[Entries on where items appear]
---
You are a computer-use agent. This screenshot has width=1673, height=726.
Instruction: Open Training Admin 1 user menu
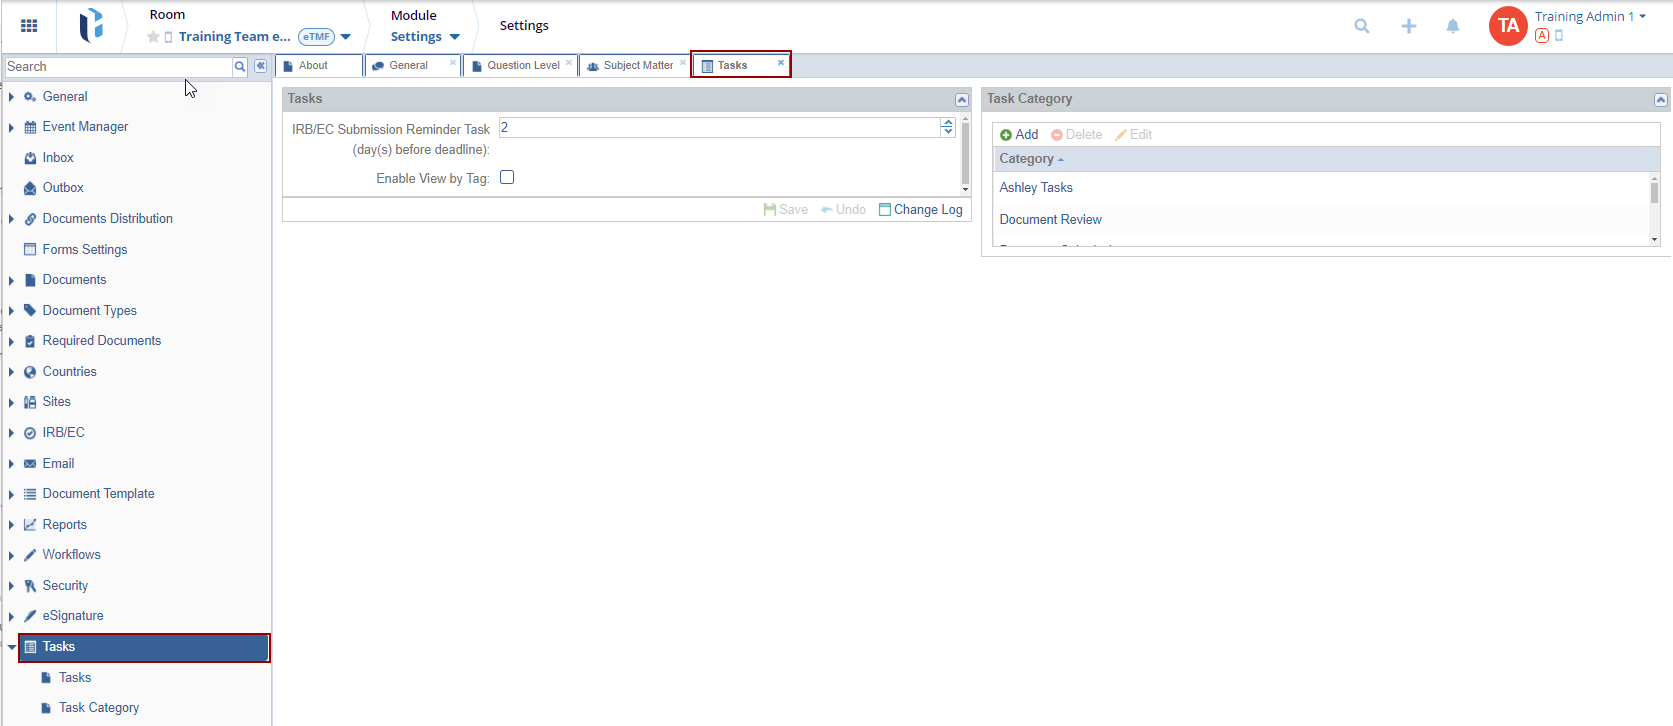[x=1589, y=17]
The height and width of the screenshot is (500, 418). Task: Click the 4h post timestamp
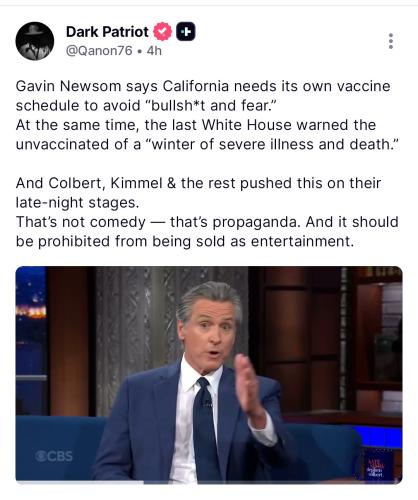[x=154, y=51]
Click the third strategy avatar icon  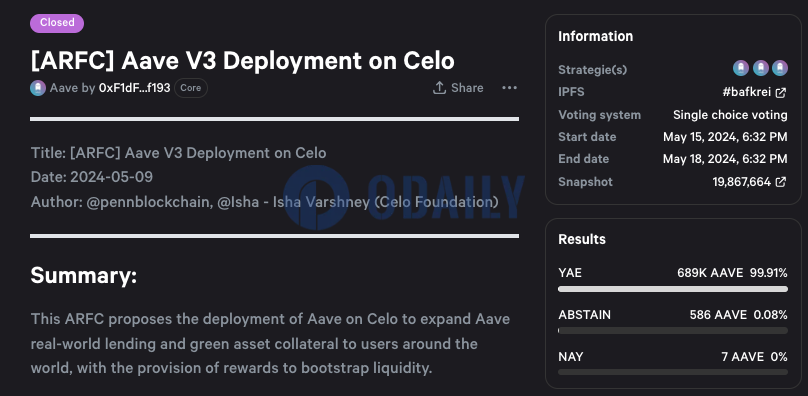coord(780,68)

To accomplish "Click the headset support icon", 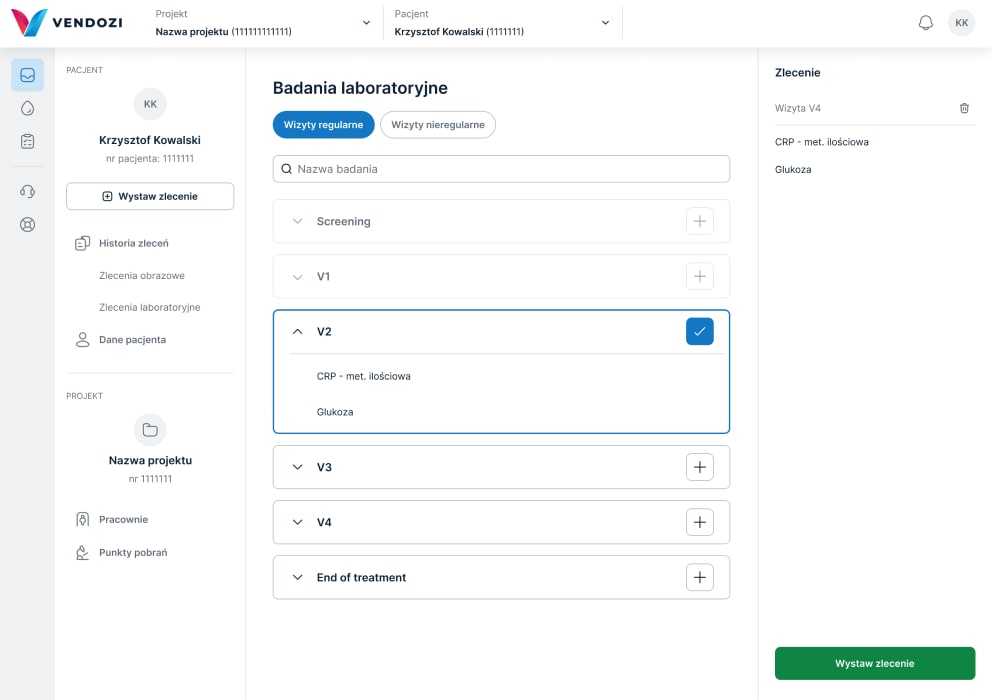I will coord(28,191).
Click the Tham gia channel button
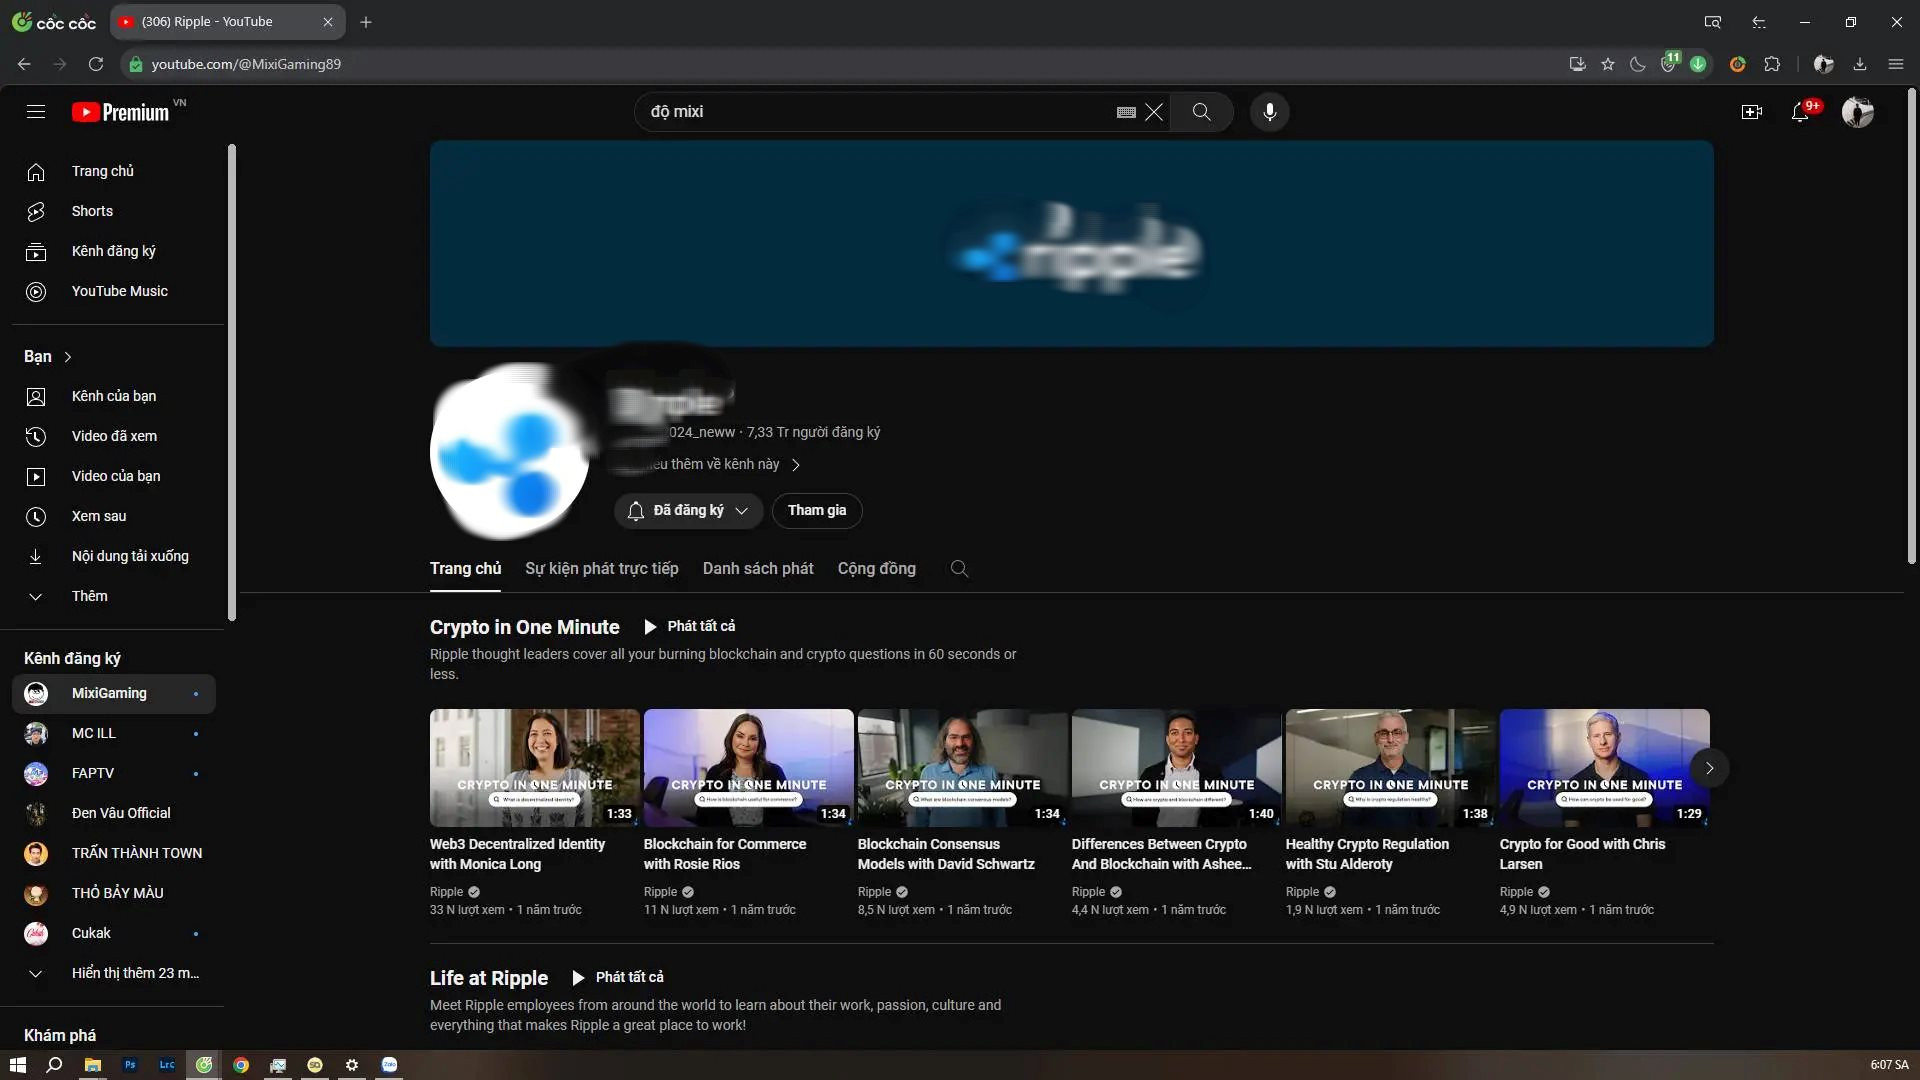Viewport: 1920px width, 1080px height. pos(816,509)
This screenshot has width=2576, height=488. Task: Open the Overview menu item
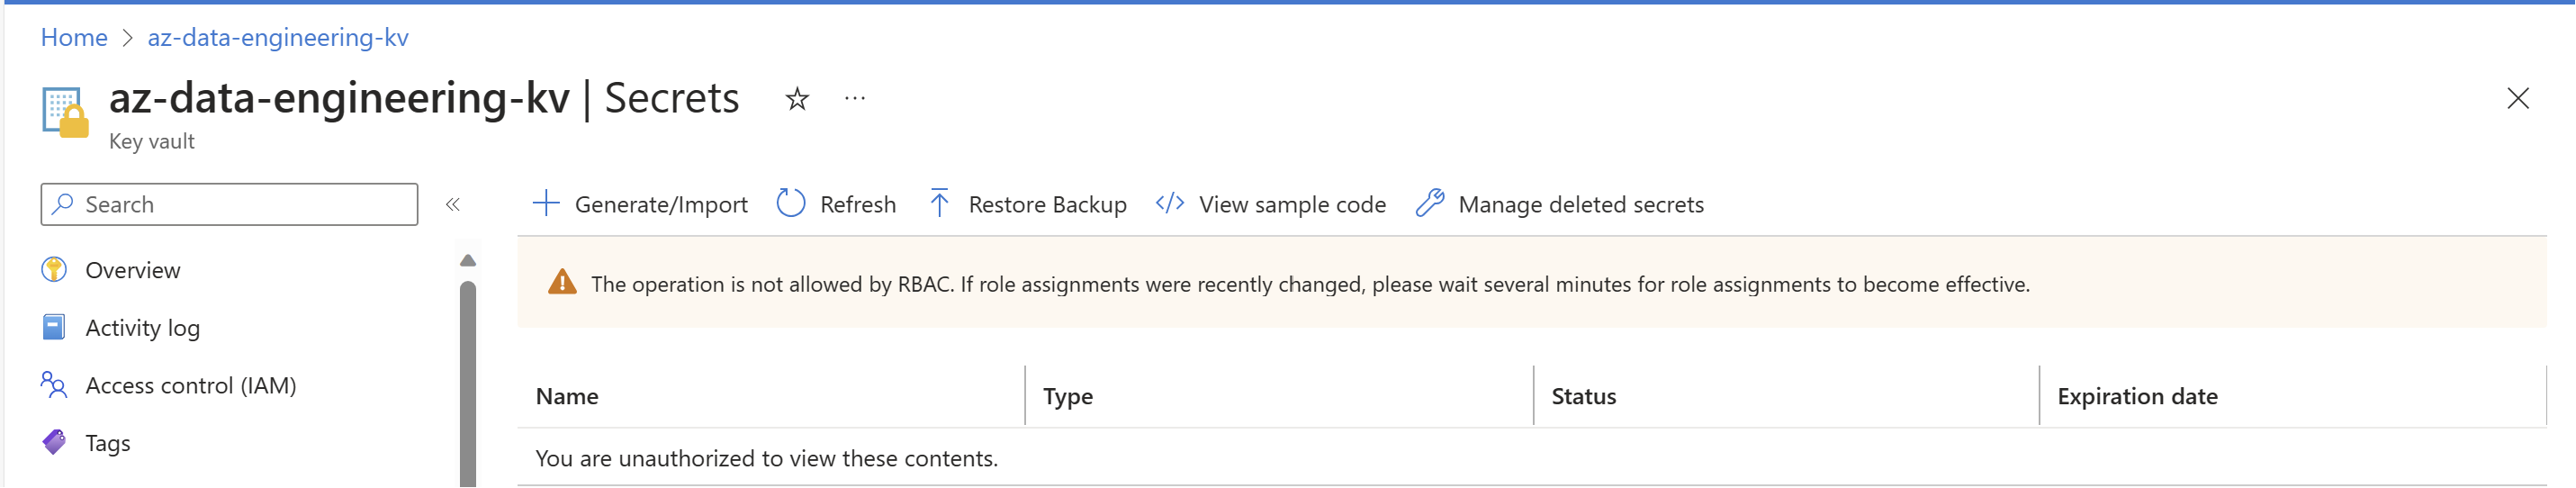point(132,270)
---
* YOUR INSTRUCTIONS *
Find every row above that contains the string "screenshot" and copy each one out in full. Case counts.

* TASK OUTPUT *
You are a computer-use agent. This screenshot has width=1673, height=726.
The height and width of the screenshot is (500, 418). Task: Click the 4h post timestamp
This screenshot has width=2576, height=488. Task: Open the Overview menu item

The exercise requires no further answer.